On 02/03/12 20:58, david.sahag...@emc.com wrote:
Can anybody please point me to where this "difference of behavior" is 
explained/documented ?
Thanks,
-dvs-

-- version = 9.1.3
do $$
declare
   v_str  char(10);
begin
   v_str := 'abc' ;
   raise info '%', concat(v_str, v_str) ;
   raise info '%', v_str||v_str ;
end
$$;

INFO:  abc       abc
INFO:  abcabc



Concat is a function which concatenates whatever you give it blindly.
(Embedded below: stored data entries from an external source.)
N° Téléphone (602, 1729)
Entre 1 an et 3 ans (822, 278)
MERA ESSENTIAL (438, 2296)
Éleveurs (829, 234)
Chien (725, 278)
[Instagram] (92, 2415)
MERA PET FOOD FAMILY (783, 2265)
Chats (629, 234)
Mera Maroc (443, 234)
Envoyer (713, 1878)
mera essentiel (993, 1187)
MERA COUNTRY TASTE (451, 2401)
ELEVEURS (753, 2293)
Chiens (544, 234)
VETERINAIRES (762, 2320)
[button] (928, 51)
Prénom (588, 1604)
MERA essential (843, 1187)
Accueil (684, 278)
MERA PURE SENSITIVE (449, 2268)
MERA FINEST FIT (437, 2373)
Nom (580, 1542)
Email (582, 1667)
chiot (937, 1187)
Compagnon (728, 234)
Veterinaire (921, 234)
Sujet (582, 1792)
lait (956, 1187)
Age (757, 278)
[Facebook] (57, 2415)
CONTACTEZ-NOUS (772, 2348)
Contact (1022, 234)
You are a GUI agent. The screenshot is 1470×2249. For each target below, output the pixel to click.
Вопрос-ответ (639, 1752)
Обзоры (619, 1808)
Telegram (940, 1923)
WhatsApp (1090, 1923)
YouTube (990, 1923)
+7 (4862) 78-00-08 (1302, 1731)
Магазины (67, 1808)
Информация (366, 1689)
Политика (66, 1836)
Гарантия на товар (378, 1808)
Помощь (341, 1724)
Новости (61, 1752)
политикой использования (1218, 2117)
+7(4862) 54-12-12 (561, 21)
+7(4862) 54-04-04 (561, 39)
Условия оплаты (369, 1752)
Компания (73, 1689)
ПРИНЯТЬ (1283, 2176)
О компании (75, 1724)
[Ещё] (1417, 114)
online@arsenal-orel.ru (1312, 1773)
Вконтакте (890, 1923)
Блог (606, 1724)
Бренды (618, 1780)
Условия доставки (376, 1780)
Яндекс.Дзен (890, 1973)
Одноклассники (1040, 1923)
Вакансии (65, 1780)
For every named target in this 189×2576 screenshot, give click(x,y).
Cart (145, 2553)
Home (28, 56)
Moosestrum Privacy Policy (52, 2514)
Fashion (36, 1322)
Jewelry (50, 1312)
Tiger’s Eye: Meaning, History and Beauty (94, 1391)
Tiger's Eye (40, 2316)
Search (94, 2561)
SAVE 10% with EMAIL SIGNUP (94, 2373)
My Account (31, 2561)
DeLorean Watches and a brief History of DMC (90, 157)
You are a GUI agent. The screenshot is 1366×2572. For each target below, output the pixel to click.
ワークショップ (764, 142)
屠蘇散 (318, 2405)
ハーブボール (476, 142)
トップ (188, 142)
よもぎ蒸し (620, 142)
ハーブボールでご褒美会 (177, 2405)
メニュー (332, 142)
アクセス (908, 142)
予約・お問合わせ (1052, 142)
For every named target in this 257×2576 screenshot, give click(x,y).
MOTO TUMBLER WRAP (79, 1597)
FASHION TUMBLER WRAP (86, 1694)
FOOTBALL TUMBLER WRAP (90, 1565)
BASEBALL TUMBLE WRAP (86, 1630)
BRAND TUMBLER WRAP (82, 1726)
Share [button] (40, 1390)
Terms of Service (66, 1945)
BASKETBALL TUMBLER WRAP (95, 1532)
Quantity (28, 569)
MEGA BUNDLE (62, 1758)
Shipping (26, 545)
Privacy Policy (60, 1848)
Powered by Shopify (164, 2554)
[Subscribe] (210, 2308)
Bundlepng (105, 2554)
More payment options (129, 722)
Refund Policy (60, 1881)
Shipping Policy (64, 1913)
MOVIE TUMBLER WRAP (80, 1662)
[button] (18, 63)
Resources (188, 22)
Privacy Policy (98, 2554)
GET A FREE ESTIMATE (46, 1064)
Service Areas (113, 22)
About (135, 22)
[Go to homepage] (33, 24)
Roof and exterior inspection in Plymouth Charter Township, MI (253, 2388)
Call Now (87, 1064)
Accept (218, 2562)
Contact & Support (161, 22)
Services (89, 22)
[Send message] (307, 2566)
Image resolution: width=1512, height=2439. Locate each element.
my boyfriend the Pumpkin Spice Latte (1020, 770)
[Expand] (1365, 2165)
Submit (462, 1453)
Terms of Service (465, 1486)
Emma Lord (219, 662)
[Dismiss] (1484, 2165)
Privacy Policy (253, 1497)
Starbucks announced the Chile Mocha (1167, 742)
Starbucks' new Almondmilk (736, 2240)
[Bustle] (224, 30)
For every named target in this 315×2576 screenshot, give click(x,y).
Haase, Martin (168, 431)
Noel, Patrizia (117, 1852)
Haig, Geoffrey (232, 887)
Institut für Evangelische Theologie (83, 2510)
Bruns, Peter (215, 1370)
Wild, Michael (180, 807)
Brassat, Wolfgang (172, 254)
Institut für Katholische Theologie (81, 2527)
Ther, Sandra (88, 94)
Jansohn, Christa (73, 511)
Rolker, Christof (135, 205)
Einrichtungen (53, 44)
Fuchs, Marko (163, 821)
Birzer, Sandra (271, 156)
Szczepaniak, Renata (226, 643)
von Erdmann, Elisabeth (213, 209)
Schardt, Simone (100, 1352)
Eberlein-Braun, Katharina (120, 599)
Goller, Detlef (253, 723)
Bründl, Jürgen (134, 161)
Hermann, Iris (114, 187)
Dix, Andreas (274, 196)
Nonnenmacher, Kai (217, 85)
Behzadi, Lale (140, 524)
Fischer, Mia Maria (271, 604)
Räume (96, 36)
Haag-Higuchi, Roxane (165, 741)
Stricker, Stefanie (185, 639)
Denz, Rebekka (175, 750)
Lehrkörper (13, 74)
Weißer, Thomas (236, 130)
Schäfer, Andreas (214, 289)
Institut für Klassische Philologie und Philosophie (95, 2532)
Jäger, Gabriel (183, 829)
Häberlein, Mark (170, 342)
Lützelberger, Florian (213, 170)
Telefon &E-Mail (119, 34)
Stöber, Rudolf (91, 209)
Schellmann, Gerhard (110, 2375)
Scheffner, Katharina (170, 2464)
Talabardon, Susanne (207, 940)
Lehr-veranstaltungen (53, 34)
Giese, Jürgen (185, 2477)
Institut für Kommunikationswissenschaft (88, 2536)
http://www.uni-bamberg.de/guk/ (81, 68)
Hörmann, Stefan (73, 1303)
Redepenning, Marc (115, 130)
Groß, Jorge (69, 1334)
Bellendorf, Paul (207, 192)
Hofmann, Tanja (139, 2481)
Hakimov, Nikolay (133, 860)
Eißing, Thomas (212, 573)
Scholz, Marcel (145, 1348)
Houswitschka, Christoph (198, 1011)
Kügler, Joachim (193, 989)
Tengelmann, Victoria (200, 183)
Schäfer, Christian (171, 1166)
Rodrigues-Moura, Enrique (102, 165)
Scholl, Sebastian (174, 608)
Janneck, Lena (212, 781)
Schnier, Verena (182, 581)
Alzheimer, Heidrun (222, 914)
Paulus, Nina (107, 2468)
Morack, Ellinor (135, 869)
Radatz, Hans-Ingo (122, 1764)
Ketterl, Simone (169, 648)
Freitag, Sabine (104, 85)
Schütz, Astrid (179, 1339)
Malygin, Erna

Hence it has the behavior that includes the blanks.

The || operator reflects the more general PostgreSQL principle that trailing blanks are insignificant for char fields. You see the same behavior when comparing char variables.


This can be found in the manual:

http://www.postgresql.org/docs/current/static/datatype-character.html

Values of type character are physically padded with spaces to the specified width n, and are stored and displayed that way. However, the padding spaces are treated as semantically insignificant. Trailing spaces are disregarded when comparing two values of type character, and they will be removed when converting a character value to one of the other string types. Note that trailing spaces are semantically significant in character varying and text values, and when using pattern matching, e.g. LIKE, regular expressions.


Hope this makes it just a little clearer.